投資の運用益「172億円」を生み出す”特異な手法”を公開…!《投資の天才》コーエーテクモ襟川恵子会長「爆益の秘密」
19%という高利回りの裏側
そのヒントは、実は図表4のコーエーテクモHDの営業外収支の内訳にあります。ここに「有価証券償還損」という科目が出てきます。株式は償還期限が存在しないので、当然この科目は株式とは関係ありません。 関係があるのは、社債や国債等の債券です。社債や国債の場合、通常は満期で全額元本が償還されるはずなので、「有価証券償還損」という科目が発生するはずがありません。 この科目が発生する理由は、コーエーテクモHDが元本割れで債券を購入しているからです。 例えば、元本が1億円の債券があるとします。単純化して、ここでは利息は発生しないとします。この債券が8000万円で、市場で取引されているとします。この債券を8000万円で購入し、満期に全額元本が償還されれば、差額の2000万円が利益になります。 一方で、満期で5000万円しか返ってこない場合は、3000万円の損失となります。この後者のケースが「有価証券償還損」が発生する場合です。 元本以下で購入した債券が満期において満額返済された場合には会計上、有価証券償還益もしくは受取利息として計上されます。普通の債券だと利回りが19%もあるはずがないので、おそらくコーエーテクモHDは元本割れの債券に投資をすることで、投資リターンを得ていると予想されます。 それが受取利息を146億円も計上している秘密だと考えられます。
ハイリスクハイリターンの債券
実際、2022年6月にはコーエーテクモHDがゼロクーポン債を買い込んでいるという報道が出ています(https://www.bloomberg.co.jp/news/articles/2022-06-24/RDXNM1T0G1KZ01)。

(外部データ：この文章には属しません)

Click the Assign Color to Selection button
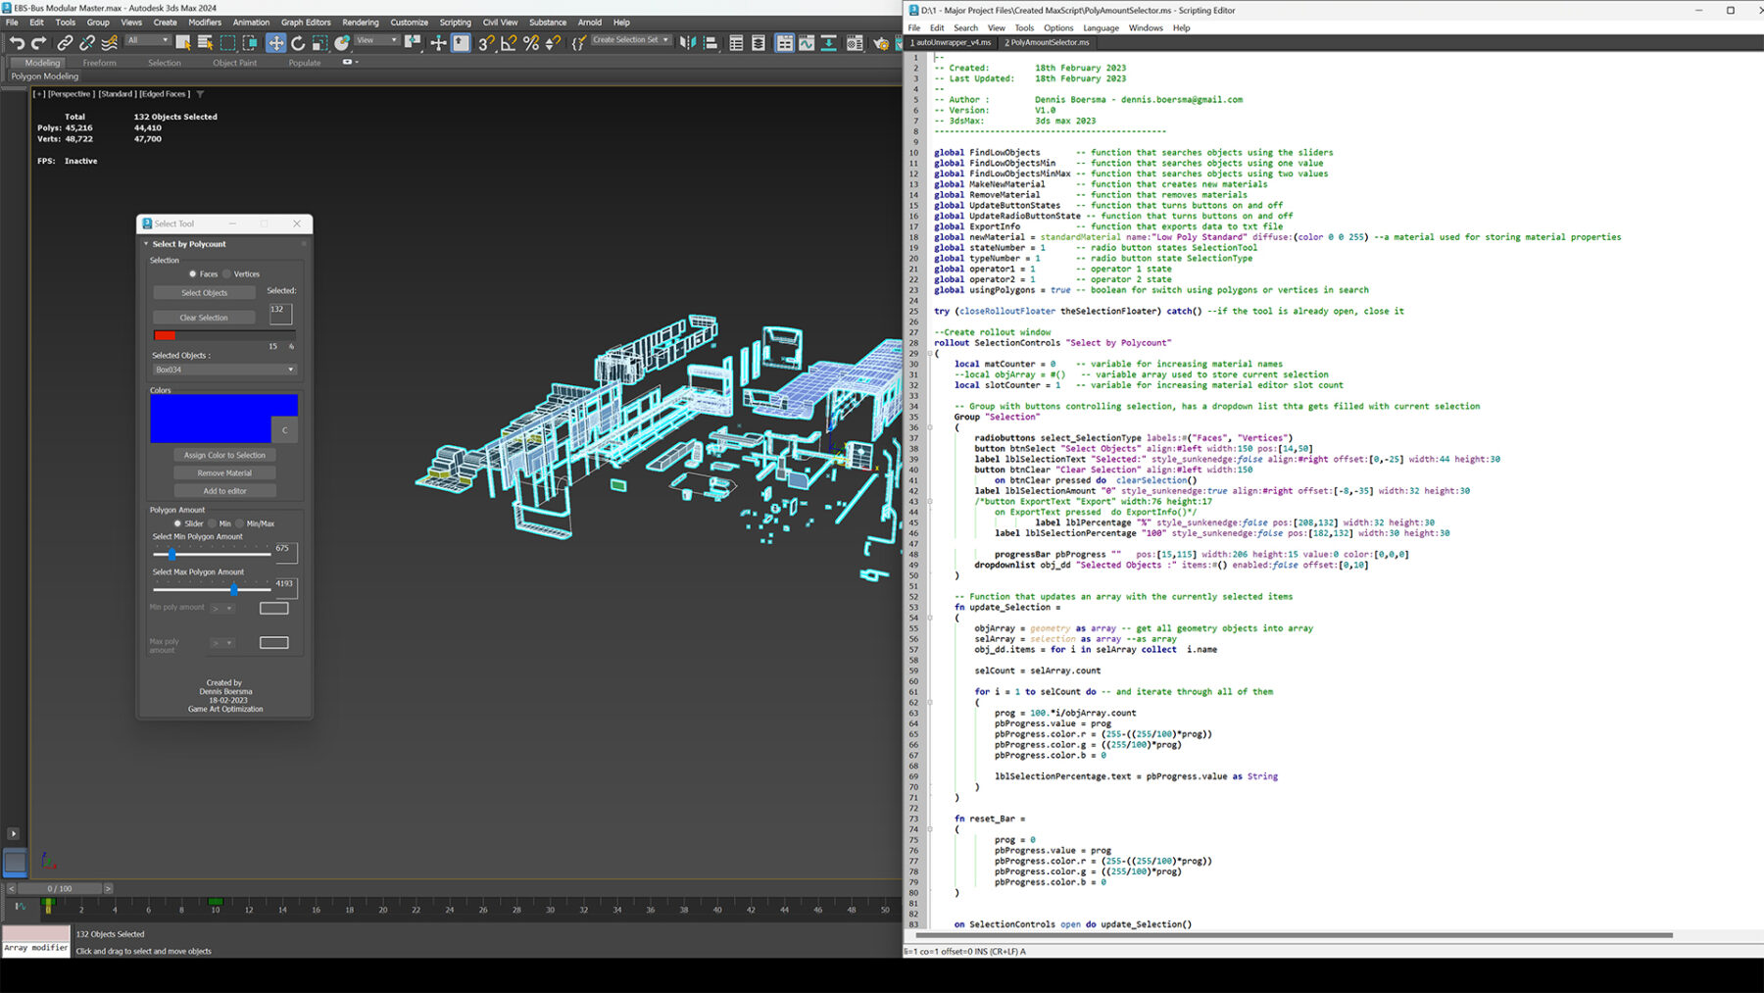click(224, 455)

ゼロクーポン債とは発行時の価格が額面金額(元本)よりも低く設定され、満期時に額面金額で償還されることで利回りを提供する債券のことです。 そしてこの時期に、24年3月期の受取利息146億円につながるゼロクーポン債投資の仕込みを行っていたと考えられます。 事実、2019年3月期では社債への投資は86億円程しかなく、24年3月期の714億円の12%ほどしかありませんでした。この年の営業外収益は84億円とだいぶ少ないものでした。ということは、積極的な債券投資が、コーエーテクモHDにより一層の営業外収益をもたらしたと言えるのです。 ただし、この投資手法にも当然リスクはあります。それが満期で元本を回収できない「有価証券償還損」の存在です。 以下では、図表2を再掲しています。2023年3月期は、過去に比べて経常利益に占める営業外収支の割合が少ない年でした。 この年度は、営業外収益223億円に対して、営業外費用は215億円となり、営業外収支はわずか8億円弱。営業外費用がこれほどまでに膨らんだ理由は、有価証券償還損が140億円近くあったからです。つまり、安く仕入れた債券が満期で全額回収できず損失を計上したということになります。 このようにリスクの高い債券投資を行い、リターンを得ているのがコーエーテクモHDの投資スタイルなのです。 とはいえ、多くの期間で安定的な運用成績を残していることから、同社の投資を担っているされる代表取締役会長の襟川恵子氏の手腕は相当なものであるとうかがえます。